Gday, I'm not so sure I understand each of your points and your questions - though I'll do what I can to address them.
- XBox, PS3 actually only have a couple of cores, like PCs.
- PS3 - 8 for the cell, 6 as implemented in ps3 variants.
- Xbox360 - 3 for the PowerPC Xenon
Just like PCs, the massive parallelism is found within the GPUs - I believe you'll see bottle-necks sooner when spawning many processes. This is since each process gets it's own address space. This will mean a greater number of cache-misses.
- Multi-threaded programming can occur on both multi-core chips and single-core chips, provided the chip supports multiple simultaneous threads on each core (SMT), or in Intel parlance - HyperThreading. Even the lowly Intel Atom supports this.
An example of point3 in play - when I create an app to perform simultaneous download of rss feeds, the number of threads may go from 1 to about 15. All I do is spawn new threads. These threads execute on both of the 2 the physical cores in my i3, and all 4 of the logical processors without any direction from me.
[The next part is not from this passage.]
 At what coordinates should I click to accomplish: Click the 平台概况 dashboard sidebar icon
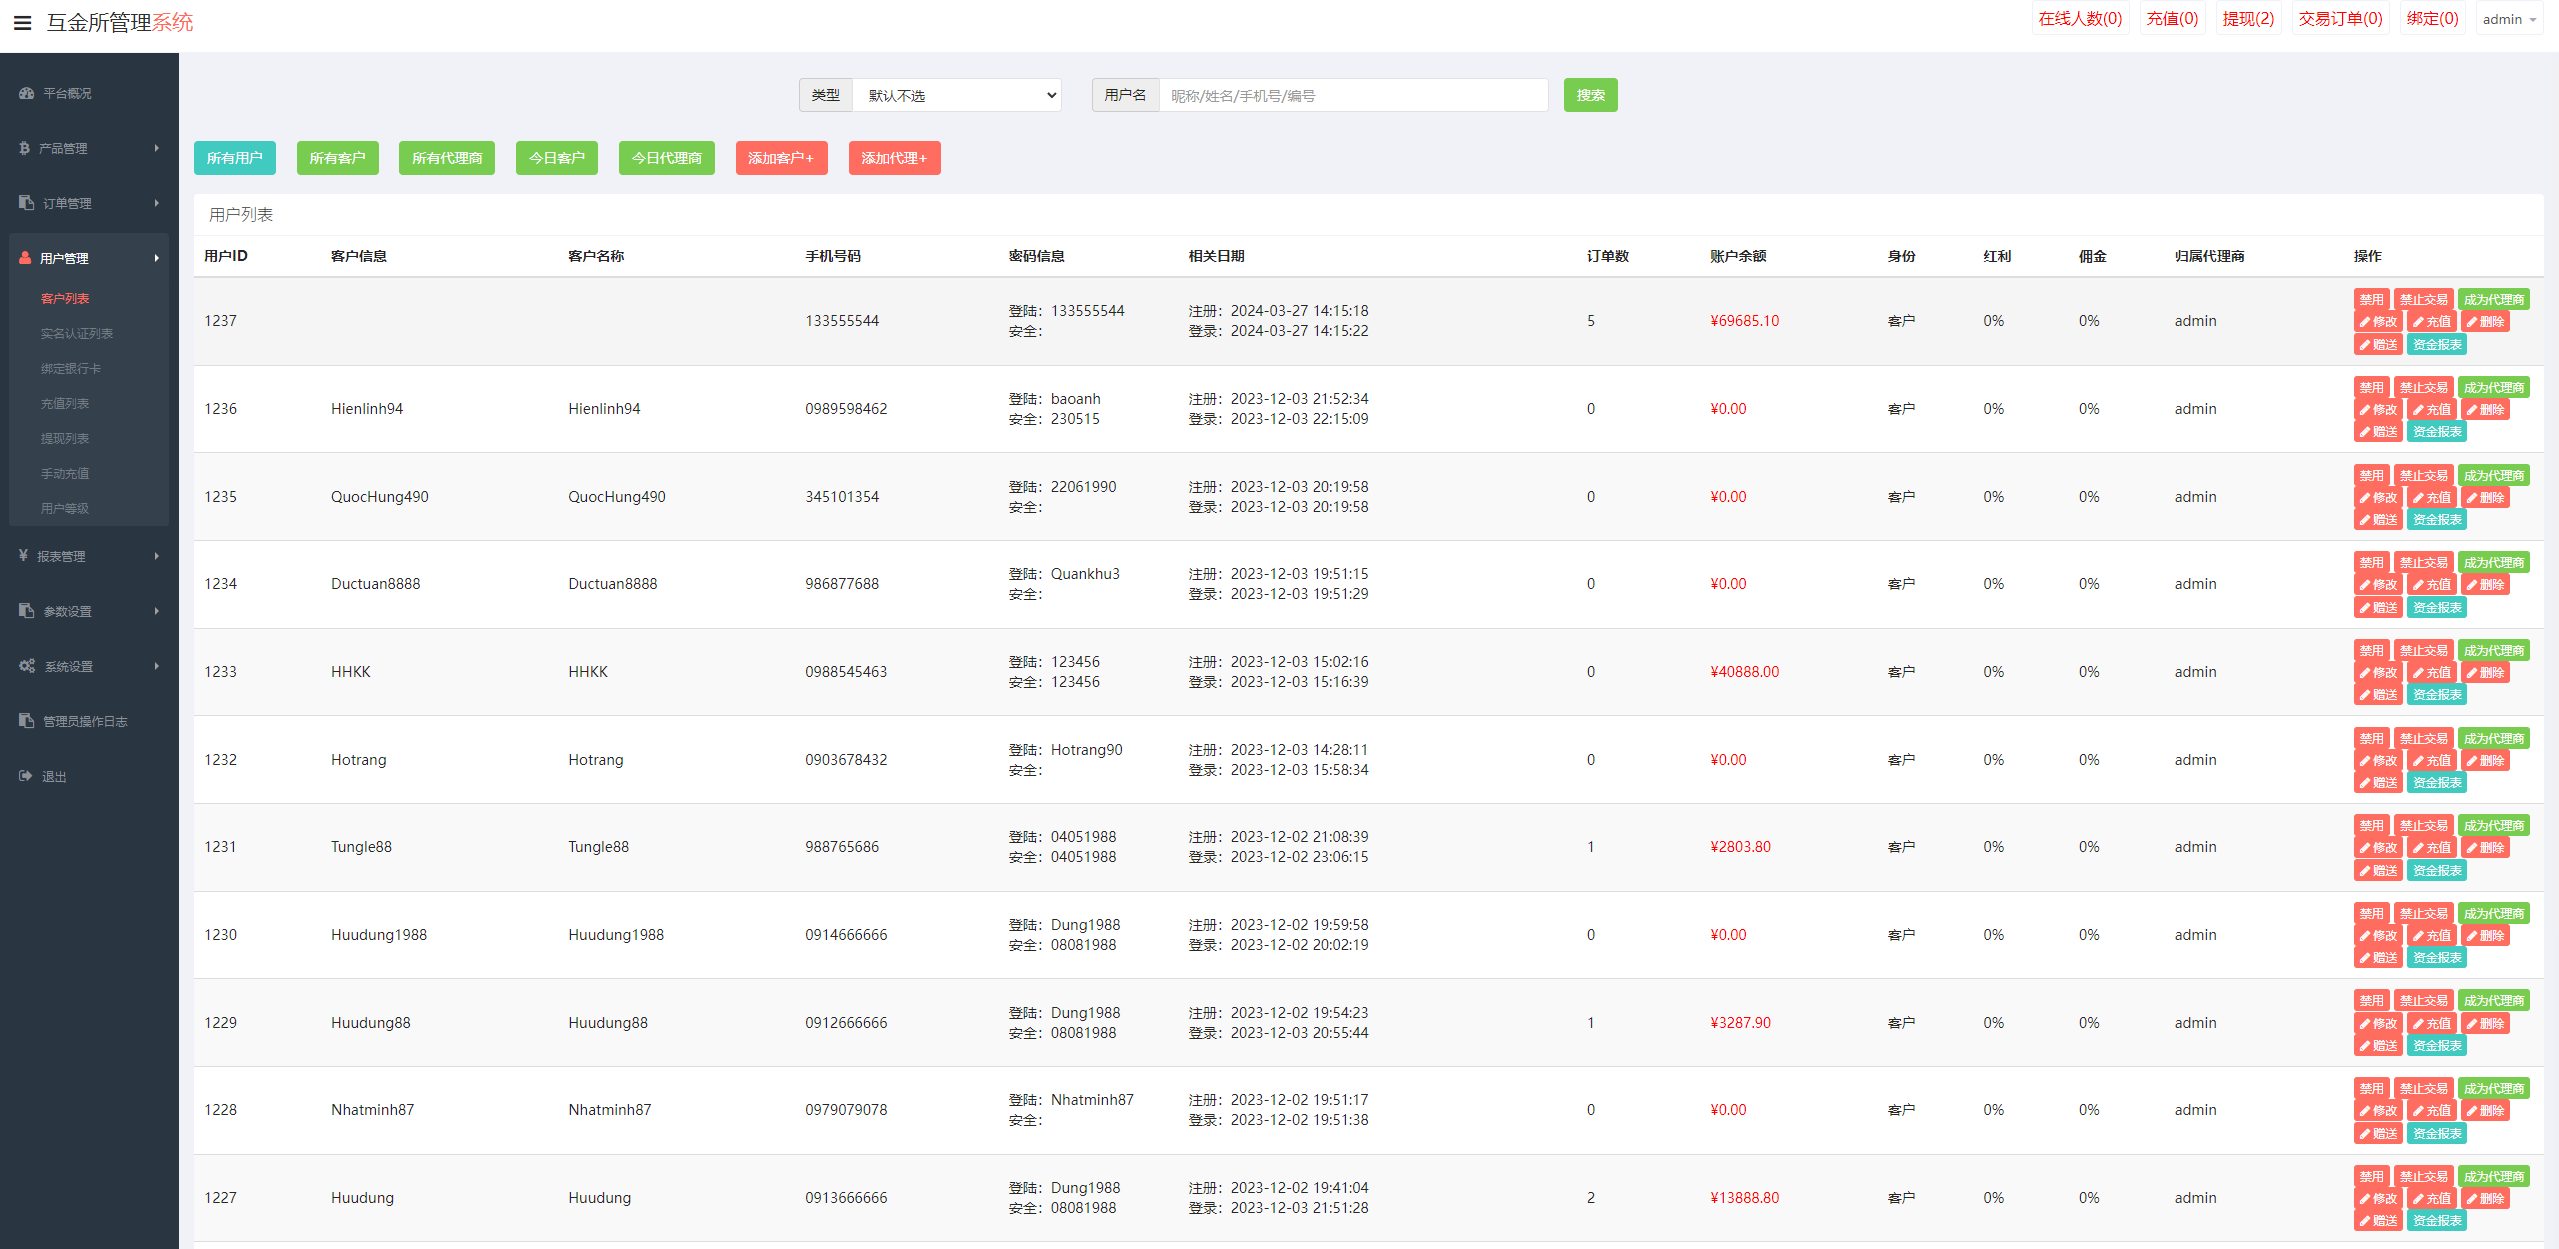(26, 93)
So my point is, in the i7 whenever you've got multi-threading in place, you're almost certainly (or certainly?) employing multi-core processing.
Because the main memory is now measured in GB, yet the cache memory is still only measured in single-digit MBs - the resource that will be most often taxed is the cache. It's my understanding that multiple processes will eat-up the cache much faster than multiple threads. Cache-misses are generally very expensive in terms of idle cpu-cycles, hence the effort taken to reduce them. - Modern cpus often have cache memory that runs at cpu speed, while main memory is never even close to this figure.
Truly broad and interesting topic for study.